◆ **Exercise**: Please return each record exactly as it stands.

(Saved data entries)
+ + + + +

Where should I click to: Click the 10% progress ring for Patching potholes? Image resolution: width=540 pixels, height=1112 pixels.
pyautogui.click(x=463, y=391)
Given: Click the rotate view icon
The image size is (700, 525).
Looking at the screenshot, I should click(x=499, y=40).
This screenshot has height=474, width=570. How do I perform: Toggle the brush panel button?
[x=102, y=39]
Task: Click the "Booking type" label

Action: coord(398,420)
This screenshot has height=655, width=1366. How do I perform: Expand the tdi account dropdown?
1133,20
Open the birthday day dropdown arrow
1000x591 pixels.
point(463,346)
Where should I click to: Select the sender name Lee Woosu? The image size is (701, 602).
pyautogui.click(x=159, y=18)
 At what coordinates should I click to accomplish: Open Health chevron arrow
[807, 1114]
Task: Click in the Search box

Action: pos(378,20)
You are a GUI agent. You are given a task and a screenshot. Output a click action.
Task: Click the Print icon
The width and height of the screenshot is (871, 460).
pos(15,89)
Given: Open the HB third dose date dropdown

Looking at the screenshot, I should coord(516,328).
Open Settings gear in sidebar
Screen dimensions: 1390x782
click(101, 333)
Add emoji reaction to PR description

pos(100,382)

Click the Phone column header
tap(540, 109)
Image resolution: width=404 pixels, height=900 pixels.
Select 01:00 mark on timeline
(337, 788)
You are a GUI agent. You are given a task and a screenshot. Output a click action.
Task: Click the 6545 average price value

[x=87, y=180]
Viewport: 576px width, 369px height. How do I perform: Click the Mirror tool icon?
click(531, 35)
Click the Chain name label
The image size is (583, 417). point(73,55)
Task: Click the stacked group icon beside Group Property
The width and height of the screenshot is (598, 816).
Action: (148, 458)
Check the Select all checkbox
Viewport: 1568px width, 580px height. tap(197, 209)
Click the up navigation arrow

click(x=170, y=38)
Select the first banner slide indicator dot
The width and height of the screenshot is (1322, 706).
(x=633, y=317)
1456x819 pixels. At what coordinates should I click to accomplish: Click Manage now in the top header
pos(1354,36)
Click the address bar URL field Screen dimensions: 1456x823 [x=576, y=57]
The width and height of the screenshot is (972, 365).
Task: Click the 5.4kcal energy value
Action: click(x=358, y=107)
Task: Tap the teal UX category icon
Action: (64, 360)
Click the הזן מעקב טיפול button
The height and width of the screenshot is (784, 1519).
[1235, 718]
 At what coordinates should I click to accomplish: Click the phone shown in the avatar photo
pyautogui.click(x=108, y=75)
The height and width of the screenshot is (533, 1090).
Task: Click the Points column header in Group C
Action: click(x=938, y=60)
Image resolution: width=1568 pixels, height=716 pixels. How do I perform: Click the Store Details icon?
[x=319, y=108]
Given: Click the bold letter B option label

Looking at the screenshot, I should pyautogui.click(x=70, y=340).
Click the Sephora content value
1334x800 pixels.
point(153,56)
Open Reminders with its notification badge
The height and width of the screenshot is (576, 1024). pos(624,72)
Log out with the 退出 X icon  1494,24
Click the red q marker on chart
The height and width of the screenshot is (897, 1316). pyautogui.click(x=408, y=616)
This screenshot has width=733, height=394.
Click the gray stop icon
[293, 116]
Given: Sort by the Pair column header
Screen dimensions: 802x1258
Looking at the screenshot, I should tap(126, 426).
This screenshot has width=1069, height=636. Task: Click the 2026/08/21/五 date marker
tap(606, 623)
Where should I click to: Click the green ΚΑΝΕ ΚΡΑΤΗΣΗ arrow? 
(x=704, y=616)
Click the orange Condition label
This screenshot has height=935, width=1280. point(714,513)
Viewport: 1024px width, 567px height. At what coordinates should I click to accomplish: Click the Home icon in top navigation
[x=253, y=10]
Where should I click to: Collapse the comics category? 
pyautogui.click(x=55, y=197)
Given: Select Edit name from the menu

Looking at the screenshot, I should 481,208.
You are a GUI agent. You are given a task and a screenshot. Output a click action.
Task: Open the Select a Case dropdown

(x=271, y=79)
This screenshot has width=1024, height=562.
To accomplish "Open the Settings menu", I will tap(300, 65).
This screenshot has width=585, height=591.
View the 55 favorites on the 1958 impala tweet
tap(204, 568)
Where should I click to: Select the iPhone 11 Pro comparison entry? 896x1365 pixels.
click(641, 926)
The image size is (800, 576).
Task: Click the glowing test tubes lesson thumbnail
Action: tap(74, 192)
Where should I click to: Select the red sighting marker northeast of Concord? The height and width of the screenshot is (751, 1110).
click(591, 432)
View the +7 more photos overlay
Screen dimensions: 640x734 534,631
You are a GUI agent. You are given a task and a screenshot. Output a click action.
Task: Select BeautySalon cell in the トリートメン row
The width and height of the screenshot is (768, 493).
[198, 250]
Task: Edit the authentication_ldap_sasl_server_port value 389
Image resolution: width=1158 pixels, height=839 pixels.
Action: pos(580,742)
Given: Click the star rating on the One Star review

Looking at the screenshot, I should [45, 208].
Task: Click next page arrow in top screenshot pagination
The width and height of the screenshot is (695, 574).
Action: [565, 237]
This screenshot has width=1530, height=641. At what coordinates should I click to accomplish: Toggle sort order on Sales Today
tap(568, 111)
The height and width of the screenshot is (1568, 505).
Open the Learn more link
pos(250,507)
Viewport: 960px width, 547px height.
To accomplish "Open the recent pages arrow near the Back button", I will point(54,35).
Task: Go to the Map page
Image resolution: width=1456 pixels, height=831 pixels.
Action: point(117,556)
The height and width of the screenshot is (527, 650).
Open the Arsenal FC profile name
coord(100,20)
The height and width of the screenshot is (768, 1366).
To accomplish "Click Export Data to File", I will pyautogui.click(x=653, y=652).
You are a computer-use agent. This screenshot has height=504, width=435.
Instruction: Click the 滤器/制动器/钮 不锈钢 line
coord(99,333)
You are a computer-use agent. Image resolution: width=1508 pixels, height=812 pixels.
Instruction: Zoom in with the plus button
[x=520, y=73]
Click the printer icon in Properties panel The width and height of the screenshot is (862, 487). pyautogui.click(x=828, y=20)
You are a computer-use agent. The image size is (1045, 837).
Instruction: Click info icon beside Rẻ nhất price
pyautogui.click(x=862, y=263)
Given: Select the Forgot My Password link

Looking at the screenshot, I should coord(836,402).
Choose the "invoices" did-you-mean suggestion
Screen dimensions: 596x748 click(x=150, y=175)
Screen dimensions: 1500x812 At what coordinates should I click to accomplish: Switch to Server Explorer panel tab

+ + + + +

◆ **Result**:
Where should I click to: Click the 10% progress ring for Patching potholes? Image resolution: width=540 pixels, height=1112 pixels.
pyautogui.click(x=463, y=391)
Given: Click the rotate view icon
The image size is (700, 525).
Looking at the screenshot, I should click(x=499, y=40).
This screenshot has height=474, width=570. How do I perform: Toggle the brush panel button?
[x=102, y=39]
Task: Click the "Booking type" label

Action: coord(398,420)
This screenshot has height=655, width=1366. How do I perform: Expand the tdi account dropdown?
1133,20
Open the birthday day dropdown arrow
1000x591 pixels.
point(463,346)
Where should I click to: Select the sender name Lee Woosu? The image size is (701, 602).
pyautogui.click(x=159, y=18)
 At what coordinates should I click to accomplish: Open Health chevron arrow
[807, 1114]
Task: Click in the Search box

Action: pos(378,20)
You are a GUI agent. You are given a task and a screenshot. Output a click action.
Task: Click the Print icon
The width and height of the screenshot is (871, 460).
pos(15,89)
Given: Open the HB third dose date dropdown

Looking at the screenshot, I should coord(516,328).
Open Settings gear in sidebar
Screen dimensions: 1390x782
click(101, 333)
Add emoji reaction to PR description

pos(100,382)

Click the Phone column header
tap(540, 109)
Image resolution: width=404 pixels, height=900 pixels.
Select 01:00 mark on timeline
(337, 788)
You are a GUI agent. You are given a task and a screenshot. Output a click action.
Task: Click the 6545 average price value

[x=87, y=180]
Viewport: 576px width, 369px height. How do I perform: Click the Mirror tool icon?
click(531, 35)
Click the Chain name label
The image size is (583, 417). point(73,55)
Task: Click the stacked group icon beside Group Property
The width and height of the screenshot is (598, 816).
Action: (148, 458)
Check the Select all checkbox
Viewport: 1568px width, 580px height. tap(197, 209)
Click the up navigation arrow

click(x=170, y=38)
Select the first banner slide indicator dot
The width and height of the screenshot is (1322, 706).
(x=633, y=317)
1456x819 pixels. At what coordinates should I click to accomplish: Click Manage now in the top header
pos(1354,36)
Click the address bar URL field Screen dimensions: 1456x823 [x=576, y=57]
The width and height of the screenshot is (972, 365).
Task: Click the 5.4kcal energy value
Action: click(x=358, y=107)
Task: Tap the teal UX category icon
Action: (64, 360)
Click the הזן מעקב טיפול button
The height and width of the screenshot is (784, 1519).
[1235, 718]
 At what coordinates should I click to accomplish: Click the phone shown in the avatar photo
pyautogui.click(x=108, y=75)
The height and width of the screenshot is (533, 1090).
Task: Click the Points column header in Group C
Action: click(x=938, y=60)
Image resolution: width=1568 pixels, height=716 pixels. How do I perform: Click the Store Details icon?
[x=319, y=108]
Given: Click the bold letter B option label

Looking at the screenshot, I should pyautogui.click(x=70, y=340).
Click the Sephora content value
1334x800 pixels.
point(153,56)
Open Reminders with its notification badge
The height and width of the screenshot is (576, 1024). pos(624,72)
Log out with the 退出 X icon  1494,24
Click the red q marker on chart
The height and width of the screenshot is (897, 1316). pyautogui.click(x=408, y=616)
This screenshot has width=733, height=394.
Click the gray stop icon
[293, 116]
Given: Sort by the Pair column header
Screen dimensions: 802x1258
Looking at the screenshot, I should tap(126, 426).
This screenshot has width=1069, height=636. Task: Click the 2026/08/21/五 date marker
tap(606, 623)
Where should I click to: Click the green ΚΑΝΕ ΚΡΑΤΗΣΗ arrow? 
(x=704, y=616)
Click the orange Condition label
This screenshot has height=935, width=1280. point(714,513)
Viewport: 1024px width, 567px height. At what coordinates should I click to accomplish: Click the Home icon in top navigation
[x=253, y=10]
Where should I click to: Collapse the comics category? 
pyautogui.click(x=55, y=197)
Given: Select Edit name from the menu

Looking at the screenshot, I should 481,208.
You are a GUI agent. You are given a task and a screenshot. Output a click action.
Task: Open the Select a Case dropdown

(x=271, y=79)
This screenshot has width=1024, height=562.
To accomplish "Open the Settings menu", I will tap(300, 65).
This screenshot has width=585, height=591.
View the 55 favorites on the 1958 impala tweet
tap(204, 568)
Where should I click to: Select the iPhone 11 Pro comparison entry? 896x1365 pixels.
click(641, 926)
The image size is (800, 576).
Task: Click the glowing test tubes lesson thumbnail
Action: tap(74, 192)
Where should I click to: Select the red sighting marker northeast of Concord? The height and width of the screenshot is (751, 1110).
click(591, 432)
View the +7 more photos overlay
Screen dimensions: 640x734 534,631
You are a GUI agent. You are given a task and a screenshot. Output a click action.
Task: Select BeautySalon cell in the トリートメン row
The width and height of the screenshot is (768, 493).
[198, 250]
Task: Edit the authentication_ldap_sasl_server_port value 389
Image resolution: width=1158 pixels, height=839 pixels.
Action: pos(580,742)
Given: Click the star rating on the One Star review

Looking at the screenshot, I should [45, 208].
Task: Click next page arrow in top screenshot pagination
The width and height of the screenshot is (695, 574).
Action: [565, 237]
This screenshot has width=1530, height=641. At what coordinates should I click to accomplish: Toggle sort order on Sales Today
tap(568, 111)
The height and width of the screenshot is (1568, 505).
Open the Learn more link
pos(250,507)
Viewport: 960px width, 547px height.
To accomplish "Open the recent pages arrow near the Back button", I will point(54,35).
Task: Go to the Map page
Image resolution: width=1456 pixels, height=831 pixels.
Action: point(117,556)
The height and width of the screenshot is (527, 650).
Open the Arsenal FC profile name
coord(100,20)
The height and width of the screenshot is (768, 1366).
To accomplish "Click Export Data to File", I will pyautogui.click(x=653, y=652).
You are a computer-use agent. This screenshot has height=504, width=435.
Instruction: Click the 滤器/制动器/钮 不锈钢 line
coord(99,333)
You are a computer-use agent. Image resolution: width=1508 pixels, height=812 pixels.
Instruction: Zoom in with the plus button
[x=520, y=73]
Click the printer icon in Properties panel The width and height of the screenshot is (862, 487). pyautogui.click(x=828, y=20)
You are a computer-use agent. The image size is (1045, 837).
Instruction: Click info icon beside Rẻ nhất price
pyautogui.click(x=862, y=263)
Given: Select the Forgot My Password link

Looking at the screenshot, I should coord(836,402).
Choose the "invoices" did-you-mean suggestion
Screen dimensions: 596x748 click(x=150, y=175)
Screen dimensions: 1500x812 At what coordinates should I click to accomplish: Switch to Server Explorer panel tab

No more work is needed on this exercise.